**EXTRACT TO READ:**
Data in the framework moves through sources. A source provides a single stream, usually random-access, of a single type of data. A source may produce its own data, retrieve it from a file, or pull and modify data from any number of other sources. Sources can also be used multiple times in a filter graph.
There are six kinds of sources: video, audio, presentation clock, frame function, codec packet, and coded image.
One of the simplest types of sources is the audio source, which produce blocks of
floating-point audio samples as audio frames. Audio sources are random-access, meaning
they can produce any part of their stream at any time. They can also contain any
number of audio channels. In Python, audio sources are represented by the
:class:~.AudioSource class.

**ENTRIES PROVIDED:**
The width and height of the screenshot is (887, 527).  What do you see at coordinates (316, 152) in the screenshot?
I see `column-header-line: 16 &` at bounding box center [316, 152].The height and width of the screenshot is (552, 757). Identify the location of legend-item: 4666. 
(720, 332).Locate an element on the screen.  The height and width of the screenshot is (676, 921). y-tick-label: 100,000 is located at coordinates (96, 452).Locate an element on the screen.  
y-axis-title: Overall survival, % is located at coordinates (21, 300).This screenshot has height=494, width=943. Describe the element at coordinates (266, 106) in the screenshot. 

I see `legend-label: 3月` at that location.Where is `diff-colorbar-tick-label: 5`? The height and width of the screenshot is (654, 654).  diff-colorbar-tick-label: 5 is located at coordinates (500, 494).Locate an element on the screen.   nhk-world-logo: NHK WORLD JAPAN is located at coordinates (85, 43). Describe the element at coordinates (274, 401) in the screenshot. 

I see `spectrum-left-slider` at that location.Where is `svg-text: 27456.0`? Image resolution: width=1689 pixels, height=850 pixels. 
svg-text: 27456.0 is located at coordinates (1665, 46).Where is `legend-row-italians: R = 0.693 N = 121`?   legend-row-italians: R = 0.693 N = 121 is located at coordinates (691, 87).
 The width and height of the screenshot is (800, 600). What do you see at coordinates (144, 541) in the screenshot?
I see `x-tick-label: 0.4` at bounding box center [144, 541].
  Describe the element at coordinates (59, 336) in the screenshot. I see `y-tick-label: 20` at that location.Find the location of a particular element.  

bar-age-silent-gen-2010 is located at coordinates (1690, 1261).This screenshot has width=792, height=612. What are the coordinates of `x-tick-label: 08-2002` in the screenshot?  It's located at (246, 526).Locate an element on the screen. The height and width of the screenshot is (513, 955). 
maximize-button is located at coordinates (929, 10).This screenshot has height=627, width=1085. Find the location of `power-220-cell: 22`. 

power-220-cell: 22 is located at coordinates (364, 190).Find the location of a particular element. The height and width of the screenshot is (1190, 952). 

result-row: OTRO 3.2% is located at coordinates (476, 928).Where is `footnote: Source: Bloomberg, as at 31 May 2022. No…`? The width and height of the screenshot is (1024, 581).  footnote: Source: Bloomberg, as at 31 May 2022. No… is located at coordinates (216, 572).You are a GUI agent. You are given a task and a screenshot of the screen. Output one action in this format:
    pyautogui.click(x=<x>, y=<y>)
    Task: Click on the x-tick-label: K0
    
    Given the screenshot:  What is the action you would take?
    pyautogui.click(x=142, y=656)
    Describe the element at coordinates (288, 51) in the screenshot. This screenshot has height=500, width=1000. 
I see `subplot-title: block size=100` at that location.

**WHAT IS NEEDED:**
Answer these from the passage on sources above.
(a) How many kinds of sources are there?
(b) Which Python class represents audio sources?
(c) What does it mean for audio sources to be random-access?

**EXERCISE ANSWER:**
(a) Six.
(b) The AudioSource class.
(c) They can produce any part of their stream at any time.